Selected text
— START —

Pandoc: Support SVG images in multiple formats

Created on 8 Dec 2014  Â·  28Comments  Â·  Source: jgm/pandoc

I'm testing pandoc's markdown to pdf conversion using this readme and command ~/.cabal/bin/pandoc README.md -o test.pdf. However, I'm getting this error:

pandoc: Unable to convert image `/tmp/tex2pdf.26140/0056733ea8a4c9b7dab70a5b455f59437d34f134.svgz':
Cannot load file
Jpeg Invalid marker used. Failed reading at byte position 2
PNG Invalid PNG file, signature broken. Failed reading at byte position 8
Bitmap Invalid Bitmap magic identifier. Failed reading at byte position 2
GIF Invalid Gif signature : <svg x. Failed reading at byte position 6
HDR Invalid radiance file signature. Failed reading at byte position 11
Tiff Invalid endian tag value. Failed reading at byte position 2

pandoc: Unable to convert image `/tmp/tex2pdf.26140/8ba8f2c25e51f37aa52f6286040bc2a2ca70cda4.svgz':
Cannot load file
Jpeg Invalid marker used. Failed reading at byte position 2
PNG Invalid PNG file, signature broken. Failed reading at byte position 8
Bitmap Invalid Bitmap magic identifier. Failed reading at byte position 2
GIF Invalid Gif signature : <svg v. Failed reading at byte position 6
HDR Invalid radiance file signature. Failed reading at byte position 11
Tiff Invalid endian tag value. Failed reading at byte position 2

! Font T1/cmr/m/n/10=ecrm1000 at 10.0pt not loadable: Metric (TFM) file not fou
nd.
<to be read again> 
                   relax 
l.100 \fontencoding\encodingdefault\selectfont

pandoc: Error producing PDF from TeX source

Additionally, there's a missfont.log generated:

mktextfm ecrm1000
mktextfm ecrm1000

At first I thought this was because of the relative links for images, but replacing them with raw.githubusercontent.com URLs gives the same error.

Pandoc version is 1.3.11, installed from cabal, on Kubuntu 14.10.

enhancement

Most helpful comment

This would also be solved by switching the default PDF engine to
ConTeXt or wkhtmltopdf...

I don't think I'd want to change the default. But it's good
to emphasize that people who use SVGs can already use -t context or -t html with -o output.pdf and use these
engines, which support SVG already.

— END —

Problem set
[A] Decide whether each statement agrees with the pandoc issue: (i) the same error appeared after the image links were changed to raw.githubusercontent.com URLs; (ii) pandoc had been installed through apt; (iii) the most helpful comment favors changing the default PDF engine. For each one, answer yes or no and quote the words from the pandoc issue that settle it.
[B] Retype the pandoc issue word for word, starting at "<to be read" and ending at "on Kubuntu 14.10.".

A block of data:

— START —

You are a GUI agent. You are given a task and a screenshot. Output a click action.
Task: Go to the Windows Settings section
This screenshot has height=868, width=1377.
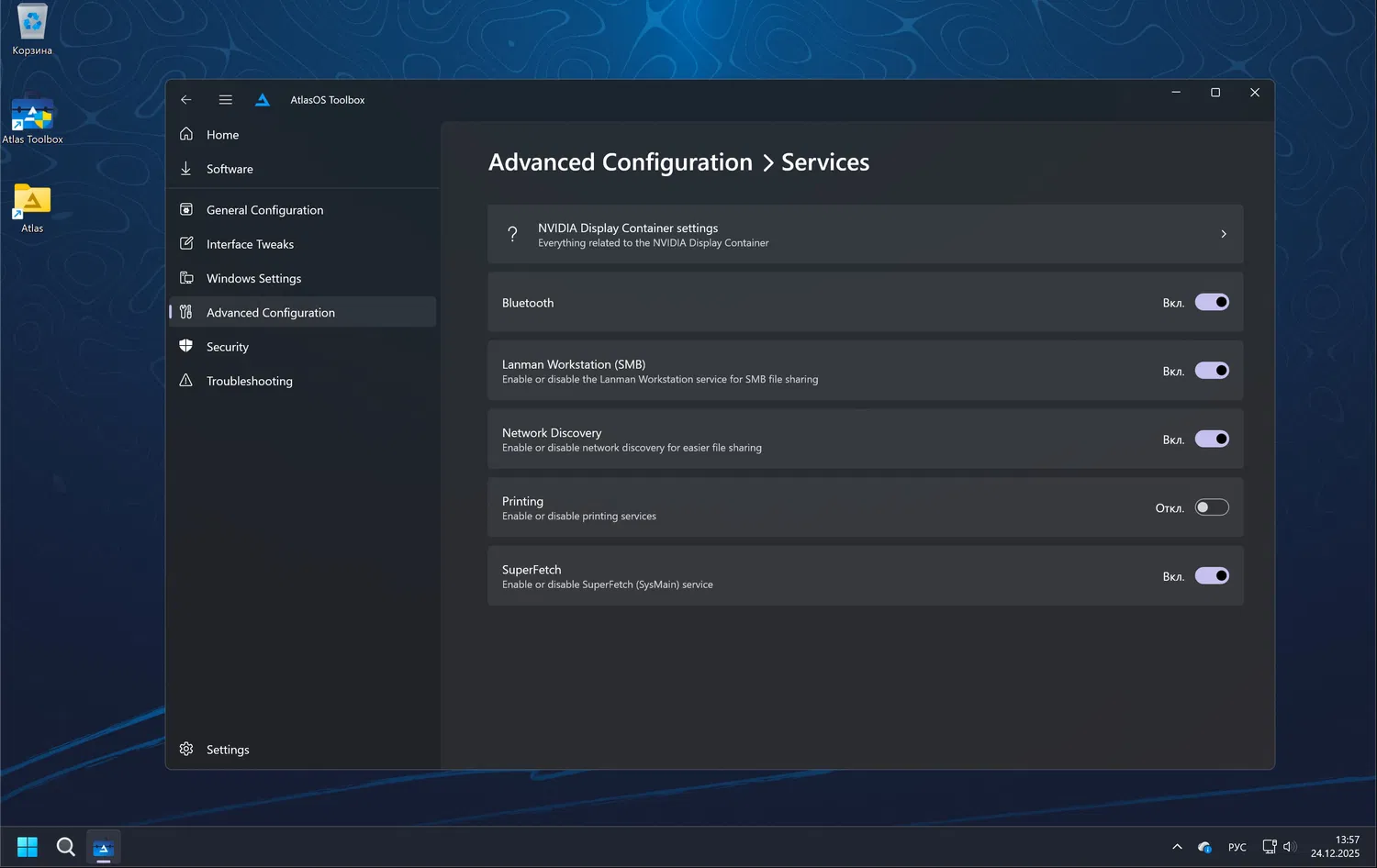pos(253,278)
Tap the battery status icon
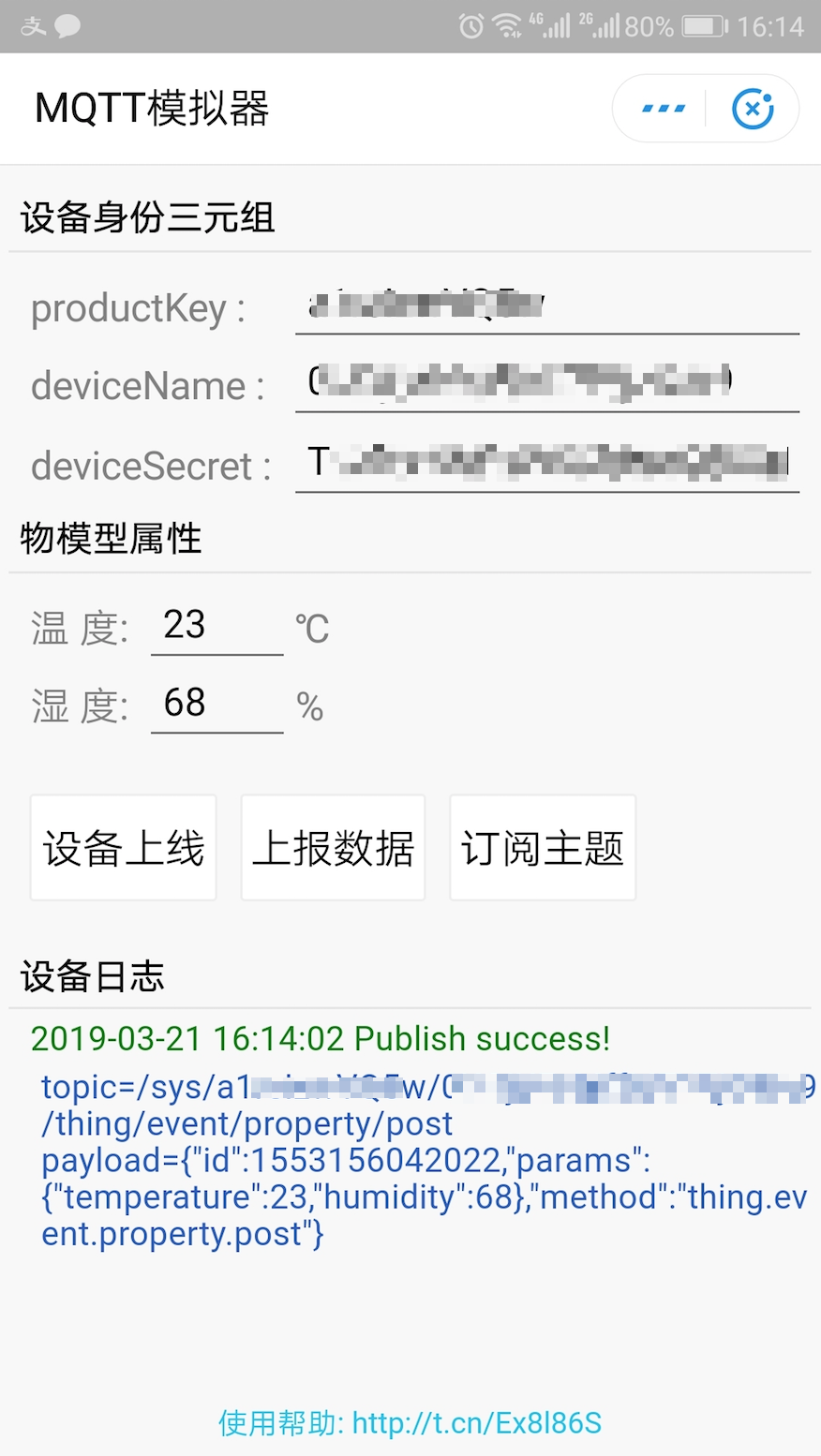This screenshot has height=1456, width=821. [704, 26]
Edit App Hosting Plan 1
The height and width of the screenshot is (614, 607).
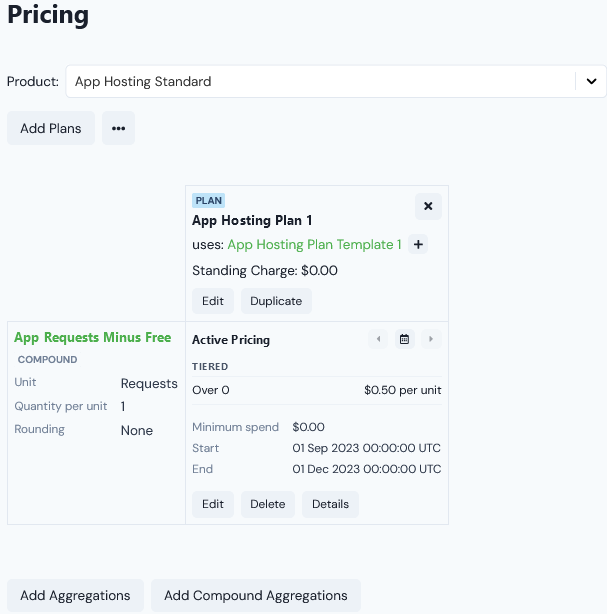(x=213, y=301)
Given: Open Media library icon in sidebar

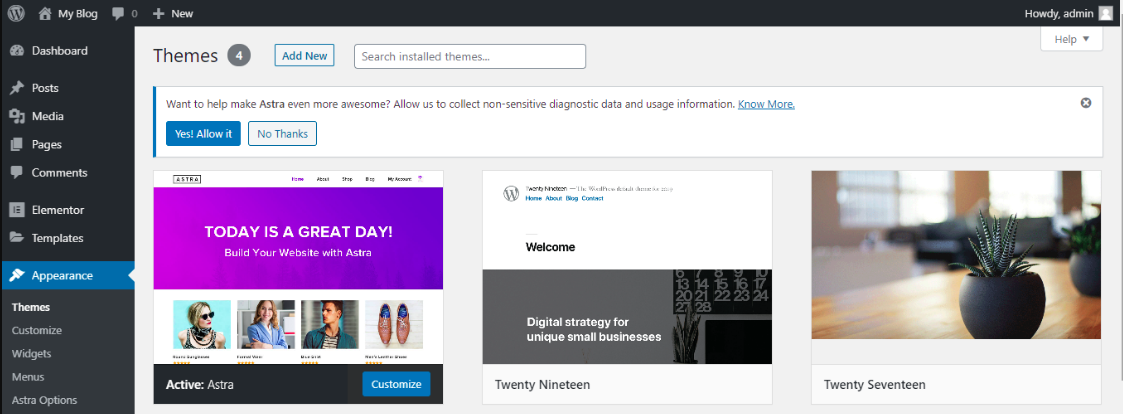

— END —

Expected responses
[A]
(i) Yes: "replacing them with raw.githubusercontent.com URLs gives the same error."
(ii) No: "installed from cabal, on Kubuntu 14.10."
(iii) No: "I don't think I'd want to change the default."

[B]
<to be read again> 
                   relax 
l.100 \fontencoding\encodingdefault\selectfont

pandoc: Error producing PDF from TeX source

Additionally, there's a missfont.log generated:

mktextfm ecrm1000
mktextfm ecrm1000

At first I thought this was because of the relative links for images, but replacing them with raw.githubusercontent.com URLs gives the same error.

Pandoc version is 1.3.11, installed from cabal, on Kubuntu 14.10.